What you are asked to do — Go through the entries and write each one out again unchanged.

Material provided —
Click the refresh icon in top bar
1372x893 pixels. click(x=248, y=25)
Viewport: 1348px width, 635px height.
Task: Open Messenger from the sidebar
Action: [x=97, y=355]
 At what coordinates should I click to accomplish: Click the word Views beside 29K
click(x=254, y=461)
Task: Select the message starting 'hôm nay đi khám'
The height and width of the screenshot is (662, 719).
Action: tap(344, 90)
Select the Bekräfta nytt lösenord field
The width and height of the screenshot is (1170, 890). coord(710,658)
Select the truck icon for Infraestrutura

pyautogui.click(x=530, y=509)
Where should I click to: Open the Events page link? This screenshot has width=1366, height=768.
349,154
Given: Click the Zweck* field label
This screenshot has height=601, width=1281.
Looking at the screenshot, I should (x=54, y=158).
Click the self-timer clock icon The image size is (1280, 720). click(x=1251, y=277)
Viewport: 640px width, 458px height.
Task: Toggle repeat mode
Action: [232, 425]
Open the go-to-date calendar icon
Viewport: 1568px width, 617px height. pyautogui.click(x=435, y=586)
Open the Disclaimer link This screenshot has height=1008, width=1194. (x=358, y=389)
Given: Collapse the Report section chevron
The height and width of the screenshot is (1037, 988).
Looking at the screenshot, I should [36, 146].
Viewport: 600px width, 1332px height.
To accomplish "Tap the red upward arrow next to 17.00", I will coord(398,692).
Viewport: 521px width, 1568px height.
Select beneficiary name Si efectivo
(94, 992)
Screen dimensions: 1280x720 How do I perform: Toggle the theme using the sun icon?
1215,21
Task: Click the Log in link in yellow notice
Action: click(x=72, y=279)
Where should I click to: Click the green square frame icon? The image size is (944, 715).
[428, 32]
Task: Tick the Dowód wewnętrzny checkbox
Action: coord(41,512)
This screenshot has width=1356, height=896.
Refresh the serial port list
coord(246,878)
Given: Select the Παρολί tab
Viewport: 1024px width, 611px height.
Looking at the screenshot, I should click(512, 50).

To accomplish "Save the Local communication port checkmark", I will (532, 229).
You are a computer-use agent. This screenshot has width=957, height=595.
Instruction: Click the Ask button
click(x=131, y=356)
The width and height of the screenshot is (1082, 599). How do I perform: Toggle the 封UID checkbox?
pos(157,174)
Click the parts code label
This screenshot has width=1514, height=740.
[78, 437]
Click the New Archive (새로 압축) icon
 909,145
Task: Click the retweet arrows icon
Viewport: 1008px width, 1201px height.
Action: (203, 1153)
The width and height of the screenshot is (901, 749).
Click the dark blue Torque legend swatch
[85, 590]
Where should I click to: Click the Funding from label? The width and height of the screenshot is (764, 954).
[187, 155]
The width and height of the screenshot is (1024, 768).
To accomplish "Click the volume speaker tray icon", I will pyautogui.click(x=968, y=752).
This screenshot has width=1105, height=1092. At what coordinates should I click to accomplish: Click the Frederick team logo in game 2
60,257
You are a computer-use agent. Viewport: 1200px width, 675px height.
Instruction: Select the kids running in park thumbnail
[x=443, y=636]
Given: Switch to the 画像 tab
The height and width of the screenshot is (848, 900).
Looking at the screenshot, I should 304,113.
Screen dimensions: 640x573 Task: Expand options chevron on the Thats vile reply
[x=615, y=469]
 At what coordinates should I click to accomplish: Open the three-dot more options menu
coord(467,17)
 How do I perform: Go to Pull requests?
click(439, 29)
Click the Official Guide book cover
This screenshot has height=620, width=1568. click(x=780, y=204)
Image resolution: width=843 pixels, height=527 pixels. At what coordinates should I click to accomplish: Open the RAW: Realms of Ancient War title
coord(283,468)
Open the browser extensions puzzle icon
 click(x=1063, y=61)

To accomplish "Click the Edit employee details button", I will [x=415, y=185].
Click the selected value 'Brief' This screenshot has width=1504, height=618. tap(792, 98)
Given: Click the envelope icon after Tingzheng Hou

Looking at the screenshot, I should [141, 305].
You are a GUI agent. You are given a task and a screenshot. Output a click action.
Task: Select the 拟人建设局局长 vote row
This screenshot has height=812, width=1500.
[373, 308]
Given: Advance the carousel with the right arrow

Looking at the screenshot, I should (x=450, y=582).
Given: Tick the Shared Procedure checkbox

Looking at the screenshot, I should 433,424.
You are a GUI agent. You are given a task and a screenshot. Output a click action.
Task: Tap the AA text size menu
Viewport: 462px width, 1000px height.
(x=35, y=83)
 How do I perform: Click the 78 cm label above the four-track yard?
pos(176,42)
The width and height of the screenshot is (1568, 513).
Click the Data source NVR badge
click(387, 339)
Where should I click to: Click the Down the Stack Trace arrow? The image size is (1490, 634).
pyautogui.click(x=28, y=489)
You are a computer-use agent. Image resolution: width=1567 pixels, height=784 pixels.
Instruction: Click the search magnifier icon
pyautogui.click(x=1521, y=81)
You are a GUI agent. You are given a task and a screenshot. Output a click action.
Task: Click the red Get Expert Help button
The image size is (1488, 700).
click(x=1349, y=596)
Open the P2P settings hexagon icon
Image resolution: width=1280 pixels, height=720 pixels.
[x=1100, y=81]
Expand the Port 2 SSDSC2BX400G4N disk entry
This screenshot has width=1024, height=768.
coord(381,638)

Output below —
Click the refresh icon in top bar
1372x893 pixels. click(x=248, y=25)
Viewport: 1348px width, 635px height.
Task: Open Messenger from the sidebar
Action: [x=97, y=355]
 At what coordinates should I click to accomplish: Click the word Views beside 29K
click(x=254, y=461)
Task: Select the message starting 'hôm nay đi khám'
The height and width of the screenshot is (662, 719).
Action: tap(344, 90)
Select the Bekräfta nytt lösenord field
The width and height of the screenshot is (1170, 890). coord(710,658)
Select the truck icon for Infraestrutura

pyautogui.click(x=530, y=509)
Where should I click to: Open the Events page link? This screenshot has width=1366, height=768.
349,154
Given: Click the Zweck* field label
This screenshot has height=601, width=1281.
Looking at the screenshot, I should (x=54, y=158).
Click the self-timer clock icon The image size is (1280, 720). click(x=1251, y=277)
Viewport: 640px width, 458px height.
Task: Toggle repeat mode
Action: [232, 425]
Open the go-to-date calendar icon
Viewport: 1568px width, 617px height. pyautogui.click(x=435, y=586)
Open the Disclaimer link This screenshot has height=1008, width=1194. (x=358, y=389)
Given: Collapse the Report section chevron
The height and width of the screenshot is (1037, 988).
Looking at the screenshot, I should [36, 146].
Viewport: 600px width, 1332px height.
To accomplish "Tap the red upward arrow next to 17.00", I will coord(398,692).
Viewport: 521px width, 1568px height.
Select beneficiary name Si efectivo
(94, 992)
Screen dimensions: 1280x720 How do I perform: Toggle the theme using the sun icon?
1215,21
Task: Click the Log in link in yellow notice
Action: click(x=72, y=279)
Where should I click to: Click the green square frame icon? The image size is (944, 715).
[428, 32]
Task: Tick the Dowód wewnętrzny checkbox
Action: coord(41,512)
This screenshot has width=1356, height=896.
Refresh the serial port list
coord(246,878)
Given: Select the Παρολί tab
Viewport: 1024px width, 611px height.
Looking at the screenshot, I should click(512, 50).

To accomplish "Save the Local communication port checkmark", I will (532, 229).
You are a computer-use agent. This screenshot has width=957, height=595.
Instruction: Click the Ask button
click(x=131, y=356)
The width and height of the screenshot is (1082, 599). How do I perform: Toggle the 封UID checkbox?
pos(157,174)
Click the parts code label
This screenshot has width=1514, height=740.
[78, 437]
Click the New Archive (새로 압축) icon
 909,145
Task: Click the retweet arrows icon
Viewport: 1008px width, 1201px height.
Action: (203, 1153)
The width and height of the screenshot is (901, 749).
Click the dark blue Torque legend swatch
[85, 590]
Where should I click to: Click the Funding from label? The width and height of the screenshot is (764, 954).
[187, 155]
The width and height of the screenshot is (1024, 768).
To accomplish "Click the volume speaker tray icon", I will pyautogui.click(x=968, y=752).
This screenshot has width=1105, height=1092. At what coordinates should I click to accomplish: Click the Frederick team logo in game 2
60,257
You are a computer-use agent. Viewport: 1200px width, 675px height.
Instruction: Select the kids running in park thumbnail
[x=443, y=636]
Given: Switch to the 画像 tab
The height and width of the screenshot is (848, 900).
Looking at the screenshot, I should 304,113.
Screen dimensions: 640x573 Task: Expand options chevron on the Thats vile reply
[x=615, y=469]
 At what coordinates should I click to accomplish: Open the three-dot more options menu
coord(467,17)
 How do I perform: Go to Pull requests?
click(439, 29)
Click the Official Guide book cover
This screenshot has height=620, width=1568. click(x=780, y=204)
Image resolution: width=843 pixels, height=527 pixels. At what coordinates should I click to accomplish: Open the RAW: Realms of Ancient War title
coord(283,468)
Open the browser extensions puzzle icon
 click(x=1063, y=61)

To accomplish "Click the Edit employee details button", I will [x=415, y=185].
Click the selected value 'Brief' This screenshot has width=1504, height=618. tap(792, 98)
Given: Click the envelope icon after Tingzheng Hou

Looking at the screenshot, I should [141, 305].
You are a GUI agent. You are given a task and a screenshot. Output a click action.
Task: Select the 拟人建设局局长 vote row
This screenshot has height=812, width=1500.
[373, 308]
Given: Advance the carousel with the right arrow

Looking at the screenshot, I should (x=450, y=582).
Given: Tick the Shared Procedure checkbox

Looking at the screenshot, I should 433,424.
You are a GUI agent. You are given a task and a screenshot. Output a click action.
Task: Tap the AA text size menu
Viewport: 462px width, 1000px height.
(x=35, y=83)
 How do I perform: Click the 78 cm label above the four-track yard?
pos(176,42)
The width and height of the screenshot is (1568, 513).
Click the Data source NVR badge
click(387, 339)
Where should I click to: Click the Down the Stack Trace arrow? The image size is (1490, 634).
pyautogui.click(x=28, y=489)
You are a computer-use agent. Image resolution: width=1567 pixels, height=784 pixels.
Instruction: Click the search magnifier icon
pyautogui.click(x=1521, y=81)
You are a GUI agent. You are given a task and a screenshot. Output a click action.
Task: Click the red Get Expert Help button
The image size is (1488, 700).
click(x=1349, y=596)
Open the P2P settings hexagon icon
Image resolution: width=1280 pixels, height=720 pixels.
[x=1100, y=81]
Expand the Port 2 SSDSC2BX400G4N disk entry
This screenshot has width=1024, height=768.
coord(381,638)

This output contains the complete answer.